The difference is how you handle requests when no Accept-Language header is present (such as with Googlebot). You test the
Host: header sent by the user-agent. If the request is for your .com then you serve English by default, but if the request is for .com.mx then you serve Spanish by default. In this way, Googlebot will see two sites, the .com in English and .com.mx in Spanish. The local domain will help in being included in the "páginas de México" local index.
|The fact that Google uses the technique your client is suggesting on their own site is not a recommendation in itself - Google is one website which doesn't have to worry about how it is indexed in its own index. |
Right, and I more-or-less made that point to them myself, but I really appreciate the backup. [:-)]
|You first question is: are you targeting the language (Spanish) or the location (Mexico)? |
Actually, it's language, not location, so, in truth, it'll probably be "es-es" instead of "es-mx", which I just used in this thread for the sake of a quick example.
I think, thanks to tedster and encyclo, they'll now end up --at a minimum-- showing the Spanish-language pages in a separate directory instead of sharing the exact same URL as the original English-language pages.
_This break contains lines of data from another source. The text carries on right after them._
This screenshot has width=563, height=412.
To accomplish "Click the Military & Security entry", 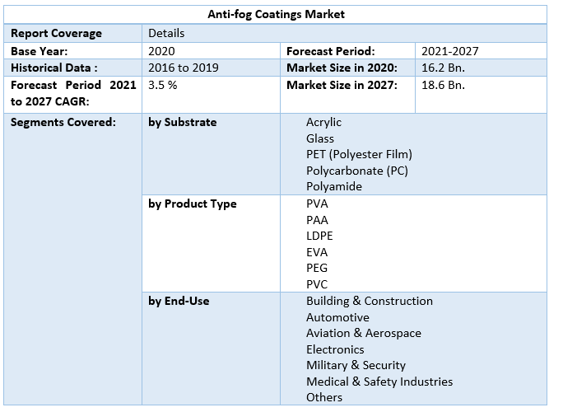I will click(x=356, y=365).
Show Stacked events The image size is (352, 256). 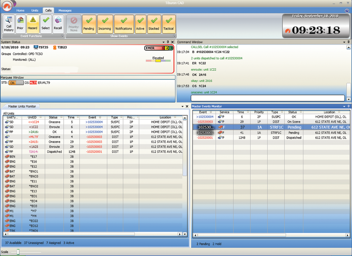point(154,24)
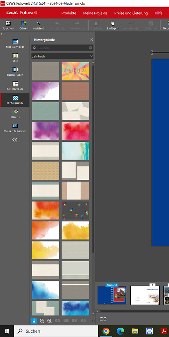Click the blue download backgrounds icon
Image resolution: width=169 pixels, height=337 pixels.
[x=34, y=321]
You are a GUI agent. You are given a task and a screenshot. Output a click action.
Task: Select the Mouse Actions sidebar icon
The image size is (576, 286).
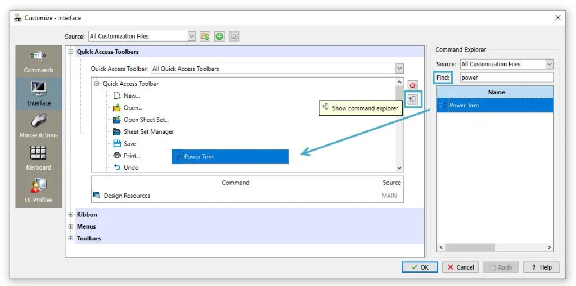coord(38,125)
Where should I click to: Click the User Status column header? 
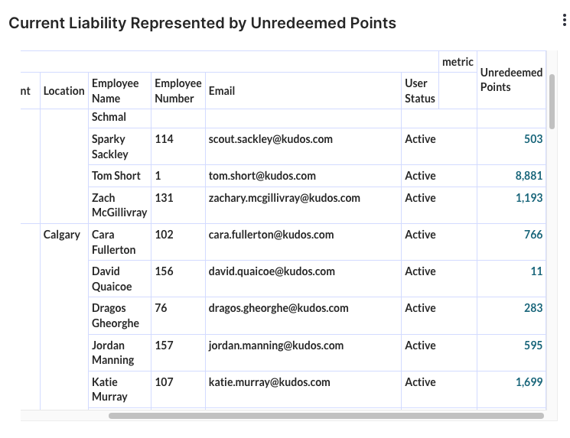(x=420, y=91)

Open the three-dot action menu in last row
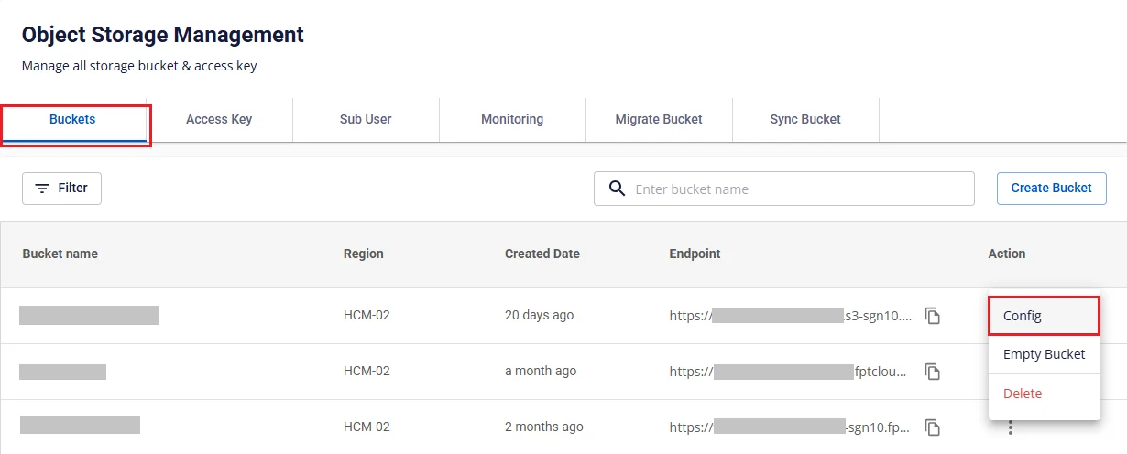click(1011, 427)
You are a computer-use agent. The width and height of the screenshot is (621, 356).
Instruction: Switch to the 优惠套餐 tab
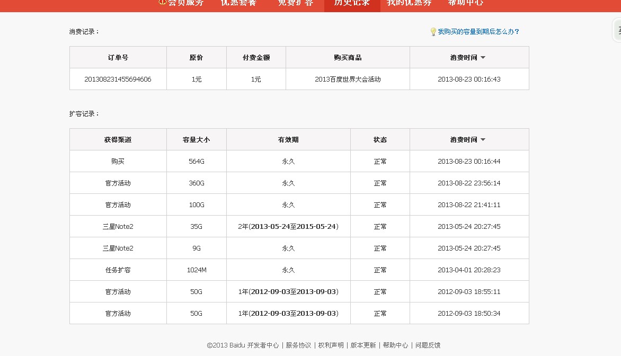coord(238,3)
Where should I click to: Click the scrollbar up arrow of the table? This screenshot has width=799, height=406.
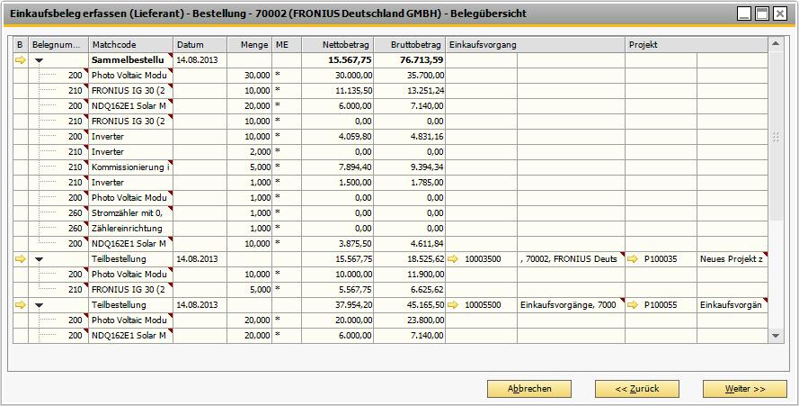tap(777, 45)
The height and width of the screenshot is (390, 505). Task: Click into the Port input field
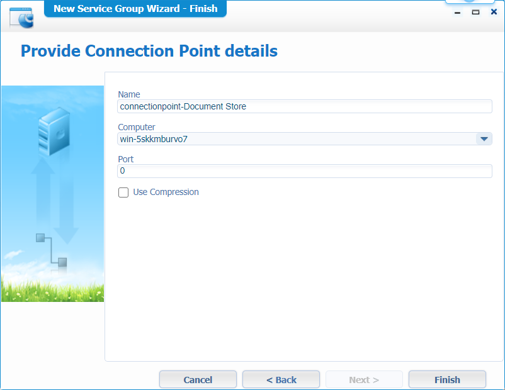click(304, 171)
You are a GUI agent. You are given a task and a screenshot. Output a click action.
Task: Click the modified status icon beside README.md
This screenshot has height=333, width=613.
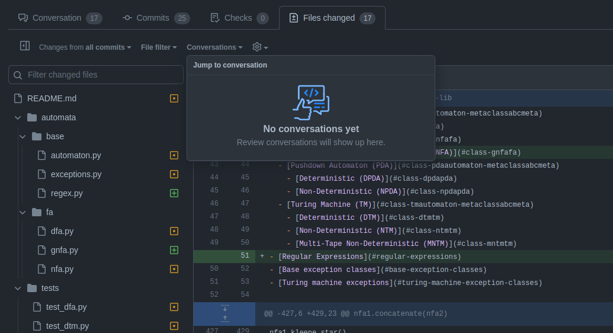[x=174, y=98]
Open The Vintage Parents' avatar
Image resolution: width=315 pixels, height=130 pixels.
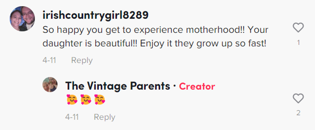pos(50,85)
Many thanks for the quick and thoughtful responses.
Subdomains are one option if you are targeting language rather than location. Use
es.example.com will allow you to have the same URL structure, again dependent on the
Host header to determine the default language.
From a usability point of view, you should also consider offering the option to switch language via links on the site, using cookies to set a default language which overrides the Accept-Language choice.
also make sure you implement a sensible and consistent behavior when there are conflicts between the implied language of the requested (sub)domain and the Accept-Language choice.
there's also the unsupported cookies problem.
the typical answer for that is to maintain a session or language choice url parameter.
encyclo, thanks for recommending subdomains and links between the two sites.
phranque, thanks for getting me to think about instances when the visitor's browser doesn't present an accept-language header. Re cookies-vs.-query-string-parameters, my initial inclination is to avoid a parameter, as I'd like to minimize the possibility of folks linking to non-canonical versions of a given page (e.g., instead of 100% of in-links to the homepage going to "...default.aspx", 35% instead to go "...default.aspx?language=1", diluting "default.aspx"'s link popularity).